2020年10月よりスタートしたテレビアニメ『ドラゴンクエスト ダイの大冒険』が、いよいよ10月22日放送の第100話で最終回を迎える。同作の原作は1989年から1996年の約7年にわたって『週刊少年ジャンプ』で連載された漫画で、1991年にもテレビアニメ化や劇場アニメが制作された人気作品だ。
今回の再アニメ化に際して、キービジュアルで描かれた「ダイの剣」を目にした多くのファンが「最後までやってくれるのか?」と期待したはず。その理由はやはり、原作漫画で心をザワつかせた名言や手に汗握る熱い展開に他ならず、こうした数々の名シーンを「アニメで見たかった!」と長きにわたりファンが願っていたからだ。
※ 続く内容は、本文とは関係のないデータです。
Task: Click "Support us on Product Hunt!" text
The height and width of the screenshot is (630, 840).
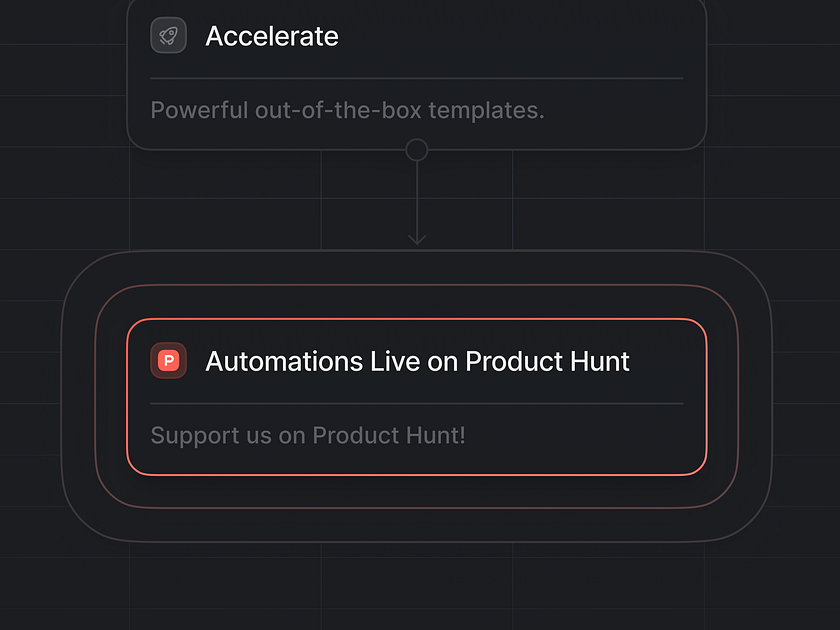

そんな漫画『ダイの大冒険』は、作画担当の稲田浩司氏と原作・原案担当の三条陸氏によるもの。三条氏はこの夏アニメ化された『風都探偵』の脚本監修も手がけており、漫画やアニメの他、脚本家として多くの特撮作品に携わっていることでも知られている。関わる作品が多くのファンを魅了するのは、三条氏の描く物語の“熱さ”ではないだろうか。
■『ドラゴンクエスト ダイの大冒険』ドラクエの名を冠しながら新たな勇者像を示した名作
『ドラゴンクエスト ダイの大冒険』は、国民的RPGとも称されるゲーム『ドラゴンクエスト』の名を冠しながら、主人公ダイを中心に“新たな勇者像”を示した作品でもあった。
たとえば、強敵から恐れをなして逃げ出してしまうポップは、当時の少年漫画読者からは嫌われても仕方のない存在だった。この件に関してコンビニ版コミックスに掲載された三条氏のインタビューによると、連載開始当初のポップは編集にも嫌われており、物語から退場させられかけたため「こいつガンバルから!」と説得したのだという。実際、元勇者や竜騎士など特別なメンツのなかにありながらポップだけが普通の人であり、そんな彼が数々の試練に打ち勝ち「大魔導士」へ成長したからこそ、読者は共感し励まされたはずだ。
作中にはダイだけではない“隠れた勇者”が多く、ノヴァの自己犠牲がロン・ベルクを動かし、チウの言葉がヒムや魔物を救っている。最終盤では「黒のコア」を凍結させるためにとそれまで物語の脇役だったものたちが奔走し、遂にはニセ勇者一行でさえ「本当の勇者」として活躍する。以前ダイが語っていた「勇者はひとりだけっていうきまりがあるわけでもないし」が最後で大きな意味として結ばれる。つまり、世界を救うためなら誰でも「勇者」になれるし、登場人物の誰もが「欠かせない存在」なのだ。
この、全キャラが集結する熱すぎるエピソードがアニメとして第98話「ダイの決断」として10月8日に放送された。SNSでは「このシーンを待っていたんだ!」「作画が神がかっている!!」などといった反応があったが、三条氏の過去のインタビューによると、「ダイの決断」は『週刊少年ジャンプ』読者アンケートで唯一1位を獲得できたエピソードだったとか。
90年代のジャンプ読者を大感動させた三条氏による『ダイの大冒険』が25年以上たった今、再び我々を魅了している。10月22日の最終回をどれだけ多くのファンが話題として取り上げるのか、SNSでの反応も楽しみだ。